Lines with "badge" in them are to be located in the listing below and copied.

* **Source records**
○ ○ ○ ○

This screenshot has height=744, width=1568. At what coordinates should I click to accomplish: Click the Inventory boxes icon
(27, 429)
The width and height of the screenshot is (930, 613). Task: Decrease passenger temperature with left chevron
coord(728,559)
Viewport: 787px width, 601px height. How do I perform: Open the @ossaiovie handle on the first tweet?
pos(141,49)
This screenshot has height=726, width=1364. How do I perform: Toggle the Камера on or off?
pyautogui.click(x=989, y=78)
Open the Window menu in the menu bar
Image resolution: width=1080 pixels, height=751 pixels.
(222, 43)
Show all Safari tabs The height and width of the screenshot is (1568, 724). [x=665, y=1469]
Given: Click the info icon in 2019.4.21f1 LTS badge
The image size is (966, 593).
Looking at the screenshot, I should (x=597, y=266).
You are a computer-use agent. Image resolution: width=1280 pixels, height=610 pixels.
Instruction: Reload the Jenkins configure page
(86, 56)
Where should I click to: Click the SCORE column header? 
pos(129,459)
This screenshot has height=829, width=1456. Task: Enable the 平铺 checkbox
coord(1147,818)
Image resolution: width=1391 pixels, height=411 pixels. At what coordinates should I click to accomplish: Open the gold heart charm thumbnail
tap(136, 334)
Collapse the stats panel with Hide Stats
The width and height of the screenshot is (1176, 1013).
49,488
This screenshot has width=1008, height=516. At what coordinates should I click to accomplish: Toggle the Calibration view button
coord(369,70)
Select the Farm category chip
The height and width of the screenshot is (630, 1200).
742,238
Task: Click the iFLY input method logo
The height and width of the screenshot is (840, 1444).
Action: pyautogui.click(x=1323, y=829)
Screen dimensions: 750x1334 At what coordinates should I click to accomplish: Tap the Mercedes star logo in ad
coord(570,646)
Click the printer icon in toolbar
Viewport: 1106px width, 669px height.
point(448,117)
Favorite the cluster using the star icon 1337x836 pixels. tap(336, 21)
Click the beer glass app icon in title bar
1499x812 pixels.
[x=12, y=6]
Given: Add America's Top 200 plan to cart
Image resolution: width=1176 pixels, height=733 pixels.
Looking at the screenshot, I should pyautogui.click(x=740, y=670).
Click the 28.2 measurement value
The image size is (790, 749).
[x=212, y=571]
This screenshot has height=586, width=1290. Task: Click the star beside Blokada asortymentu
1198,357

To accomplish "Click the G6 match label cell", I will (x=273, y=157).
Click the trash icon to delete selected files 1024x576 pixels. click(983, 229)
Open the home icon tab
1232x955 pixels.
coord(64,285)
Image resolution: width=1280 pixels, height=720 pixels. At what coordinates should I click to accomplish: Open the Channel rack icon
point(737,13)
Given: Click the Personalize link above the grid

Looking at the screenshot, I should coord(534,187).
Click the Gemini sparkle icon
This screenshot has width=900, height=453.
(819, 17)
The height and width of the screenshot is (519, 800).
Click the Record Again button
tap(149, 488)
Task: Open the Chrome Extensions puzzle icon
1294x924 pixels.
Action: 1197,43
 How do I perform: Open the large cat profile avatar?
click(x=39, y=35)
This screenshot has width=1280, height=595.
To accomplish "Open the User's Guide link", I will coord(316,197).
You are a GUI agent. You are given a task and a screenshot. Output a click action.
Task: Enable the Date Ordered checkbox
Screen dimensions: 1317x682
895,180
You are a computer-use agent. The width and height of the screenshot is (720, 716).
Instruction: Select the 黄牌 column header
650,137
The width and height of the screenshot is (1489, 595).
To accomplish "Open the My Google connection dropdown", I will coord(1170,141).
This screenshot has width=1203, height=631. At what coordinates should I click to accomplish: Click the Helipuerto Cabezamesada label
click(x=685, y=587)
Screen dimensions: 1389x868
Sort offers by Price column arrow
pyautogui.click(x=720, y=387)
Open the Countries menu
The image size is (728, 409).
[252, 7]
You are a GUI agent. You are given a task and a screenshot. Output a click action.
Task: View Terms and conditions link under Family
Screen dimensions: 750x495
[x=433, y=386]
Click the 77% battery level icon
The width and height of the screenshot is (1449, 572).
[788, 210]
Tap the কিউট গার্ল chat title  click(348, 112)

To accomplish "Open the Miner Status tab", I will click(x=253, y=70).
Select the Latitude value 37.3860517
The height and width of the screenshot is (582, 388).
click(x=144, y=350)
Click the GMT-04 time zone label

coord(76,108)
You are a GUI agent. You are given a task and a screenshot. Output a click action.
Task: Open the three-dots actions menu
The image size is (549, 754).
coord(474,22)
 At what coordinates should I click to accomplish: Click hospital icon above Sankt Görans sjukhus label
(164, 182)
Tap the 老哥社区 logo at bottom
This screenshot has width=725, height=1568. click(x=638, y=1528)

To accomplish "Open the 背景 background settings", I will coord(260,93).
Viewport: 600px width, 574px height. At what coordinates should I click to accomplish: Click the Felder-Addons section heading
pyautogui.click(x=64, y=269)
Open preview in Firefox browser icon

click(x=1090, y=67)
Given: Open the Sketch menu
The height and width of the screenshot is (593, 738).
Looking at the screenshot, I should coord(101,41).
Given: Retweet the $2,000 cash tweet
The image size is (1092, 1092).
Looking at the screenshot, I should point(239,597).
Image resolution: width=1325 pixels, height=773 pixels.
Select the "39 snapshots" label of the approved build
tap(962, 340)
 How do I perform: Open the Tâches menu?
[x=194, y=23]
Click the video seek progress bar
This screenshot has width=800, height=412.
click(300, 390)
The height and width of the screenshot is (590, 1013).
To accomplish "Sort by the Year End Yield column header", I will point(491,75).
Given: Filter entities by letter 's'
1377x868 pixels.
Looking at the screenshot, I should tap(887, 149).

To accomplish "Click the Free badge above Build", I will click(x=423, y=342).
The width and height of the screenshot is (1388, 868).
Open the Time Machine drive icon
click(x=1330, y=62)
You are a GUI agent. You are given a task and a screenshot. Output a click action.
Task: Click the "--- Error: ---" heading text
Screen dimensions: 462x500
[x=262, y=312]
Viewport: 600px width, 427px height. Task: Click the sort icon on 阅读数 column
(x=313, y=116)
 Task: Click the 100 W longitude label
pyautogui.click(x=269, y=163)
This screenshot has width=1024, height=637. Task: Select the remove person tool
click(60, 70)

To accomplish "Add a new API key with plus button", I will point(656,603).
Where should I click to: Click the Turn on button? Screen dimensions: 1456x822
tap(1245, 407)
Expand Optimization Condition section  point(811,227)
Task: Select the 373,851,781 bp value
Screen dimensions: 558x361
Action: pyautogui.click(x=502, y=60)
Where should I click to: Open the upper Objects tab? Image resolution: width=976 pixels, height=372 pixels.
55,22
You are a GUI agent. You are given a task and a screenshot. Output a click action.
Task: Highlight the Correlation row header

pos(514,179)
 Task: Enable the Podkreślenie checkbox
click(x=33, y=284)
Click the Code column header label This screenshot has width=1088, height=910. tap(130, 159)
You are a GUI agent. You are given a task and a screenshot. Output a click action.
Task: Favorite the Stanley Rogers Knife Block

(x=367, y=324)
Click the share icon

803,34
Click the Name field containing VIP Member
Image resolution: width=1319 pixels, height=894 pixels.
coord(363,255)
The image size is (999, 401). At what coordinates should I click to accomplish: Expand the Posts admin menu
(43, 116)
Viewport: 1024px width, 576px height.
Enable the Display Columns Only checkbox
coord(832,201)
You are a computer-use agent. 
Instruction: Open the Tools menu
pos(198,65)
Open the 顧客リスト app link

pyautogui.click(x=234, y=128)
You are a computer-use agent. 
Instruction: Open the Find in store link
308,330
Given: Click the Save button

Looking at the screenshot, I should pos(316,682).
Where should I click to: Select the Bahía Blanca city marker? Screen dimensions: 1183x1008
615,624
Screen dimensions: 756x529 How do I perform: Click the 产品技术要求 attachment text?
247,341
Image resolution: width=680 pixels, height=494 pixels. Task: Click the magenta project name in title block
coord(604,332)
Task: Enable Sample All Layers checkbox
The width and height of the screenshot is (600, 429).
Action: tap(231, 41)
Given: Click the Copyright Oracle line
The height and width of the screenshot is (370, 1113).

○ ○ ○ ○

* **Solution for this exercise**
Given: Click the info icon in 2019.4.21f1 LTS badge
To accomplish "Click the Free badge above Build", I will click(x=423, y=342).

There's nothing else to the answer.